**Requirement 1**
In the comment thread, what price is given for a loaf of bread in the 1930s?
**Requirement 2**
Pick up the comment thread after its final comment and carry it forward with further comments.

**Reading text**

——————————

Healthcare demand priming, bitchez!
It's those evil speculators!
"Bullish" = Economic psychobabble to keep average people thinking that things are getting better while keeping them from realizing that their cost of living is rising at an alarming rate while their wages stagnate or decline.
where are the charts for oil and gasoline prices?
The guy pulling all the charts together got to those, and then committed suicide. So they had to run with what they had.
Hate it when that happens on deadline.
America (still) gets to export it's inflation...
China and everyone else using USD to import staples are the ones that're fucked.
Fibre bitchez!
I am rusty on my chicken head chopping and de-feathering. I guess I better brush up.
Well, then your phlucked.
I thought all the real traders used line graphs ?
You mean co-lo'ed algorithm running computers? There aren't any others.
What similarity?
given that supply/demand measures vary very widely in these markets, the extreme coorelation must be a monetary induced event. natural market forces are not at work.
OT: wow, DELL with still more bad earnings. Not good for Hewlett. Note to self: Short Hewlet.
Down pretty good in after hours. @11.91
Just out of curiosity, but what were the prices like during the dustbowl era?
My grandmother could bake one hell of a pie. She picked peaches from her dad's yard and traded a really good pie for some pork belly. Great Granpa had a really nice WWI rifle and sat on the porch every day watching over his peach trees.
There is your answer.
So you're saying he shot the peach tree borer bugs that destroy such orchards regularly?
BRoquet100
American Cultural History 1930 - 1939
Average salary: $1,368
Unemployment rises to 25%
Huey Long propses a guaranteed annual income of $2,500
Car Sales: 2,787,400
Food Prices: Milk, 14 cents a qt.; Bread, 9 cents a loaf; Round Steak, 42 cents a pound
http://kclibrary.lonestar.edu/decade30.html
2012 Drought Rivals Dust Bowl
Hey Tyler you forgot to throw this chart in. http://www.google.com/finance?client=ob&q=NYSE:MON (click on 3 month)
We can just genetically engineer, our way out of it. /sarc
I always find these trick questions to hard.
'as the mighty mississipi thirst for a full moon tide... the saltwater surge teases the stillwater draught with the worlds' hunger --- as mother nature takes her vengeance upon mankinds obloquy'
jmo
thanks tyler
"as the mighty mississipi thirst for a full moon tide..."

——————————

**Extracted information**
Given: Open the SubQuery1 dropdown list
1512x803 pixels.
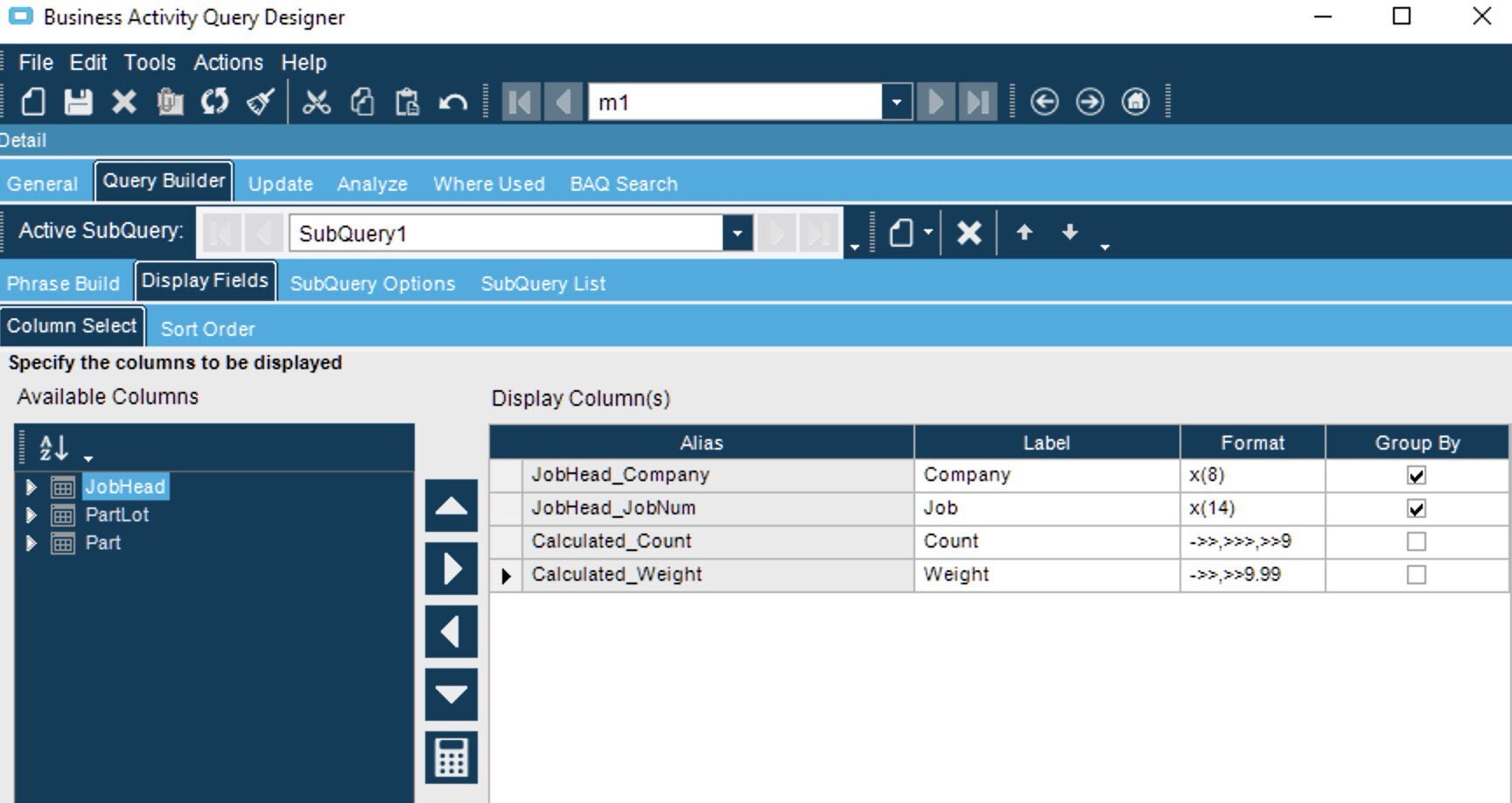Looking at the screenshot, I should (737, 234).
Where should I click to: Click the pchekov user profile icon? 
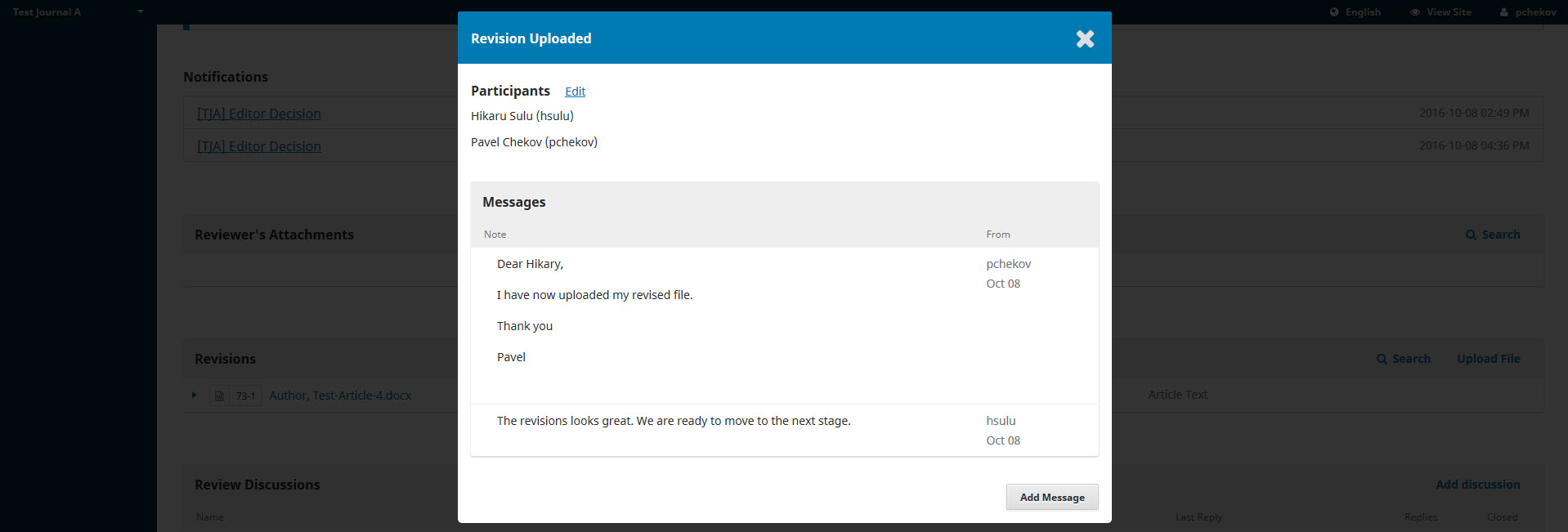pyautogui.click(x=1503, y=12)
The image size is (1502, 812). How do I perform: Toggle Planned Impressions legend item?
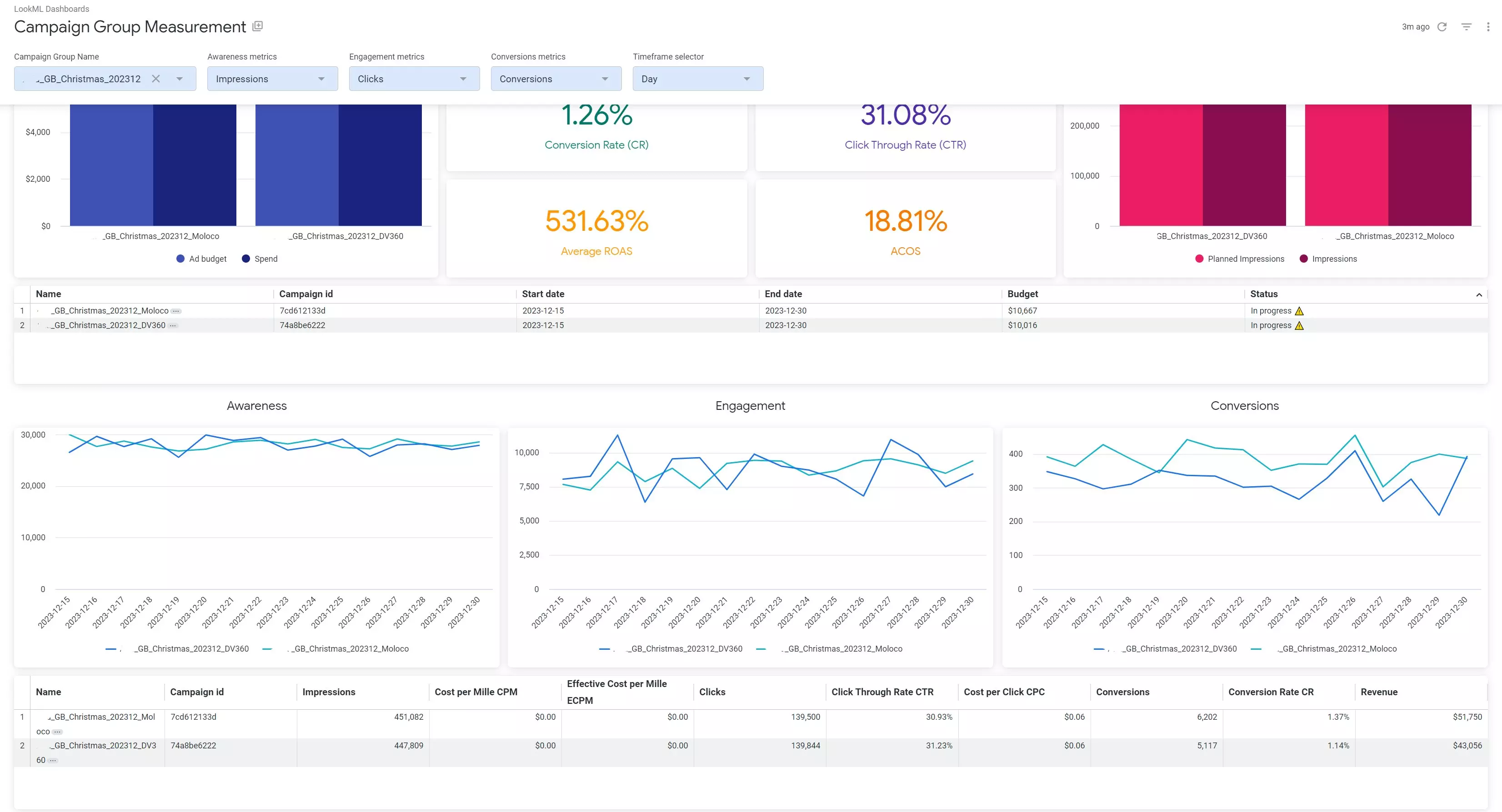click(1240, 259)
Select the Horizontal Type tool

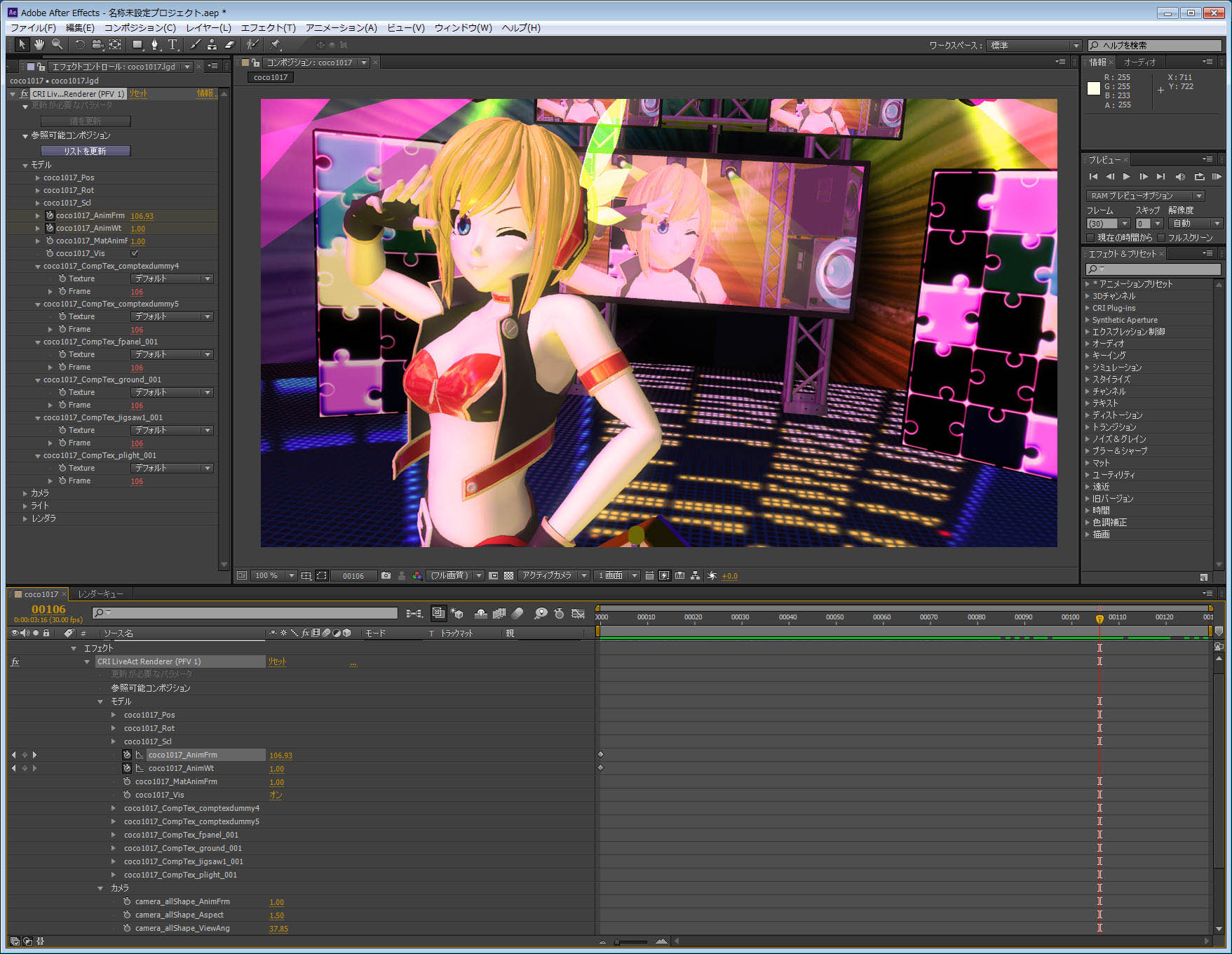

——————————

**Answer box 1**
9 cents a loaf.

**Answer box 2**
Barge traffic slows as drought slams riversThe third horseman rides a black horse and is generally understood as Famine.[3] The horseman carries a pair of balances or weighing scales, indicating the way that bread would have been weighed during a famine.[12] The indicated price of grain is about ten times normal, with an entire day's wages (a denarius) buying enough wheat for only one person, or enough of the less nutritious barley for three, so that workers would struggle to feed their families.
http://en.wikipedia.org/wiki/Four_Horsemen_of_the_Apocalypse
Feel like a gasoline bath?
If you add in the seasonal adjustment factor and the Spanish Drought Factor, you'll find that prices have been dropping for three weeks. This is actually quite bearish for commodities.
LONG Spam,and canned hams, Vienna sausages, and H2o.
Don't forget the DIY cardiac stent kits.
Soylent Green has decoupled.
I see hungry people.
"Dr" Paul Krugman: this is Glenn Beck's fault.
Two douchebags, one jug(of vinegar)...
we are so fucked
The BLS has no problem.
That $8.00 box of cornflakes will have to last 3 weeks instead of 1 which results in a net lower cost.
"Mom ? I'm still hungry. Can I have another cornflake?"
Spot the similarity...
hmm...
Oh! Oh! OH! OH!!! I KNOW!!
ALL these charts are being ignored by the driveby media in order to push their favorite candidate and his fairydust unicorn hope and change!
In the end, they will say, "40 years was a good run. Time for inflation". And that is how they will make themselves feel better about the 40 years of printing they did while justifying the damage they did to the economy trying to delay the effects with manipulation.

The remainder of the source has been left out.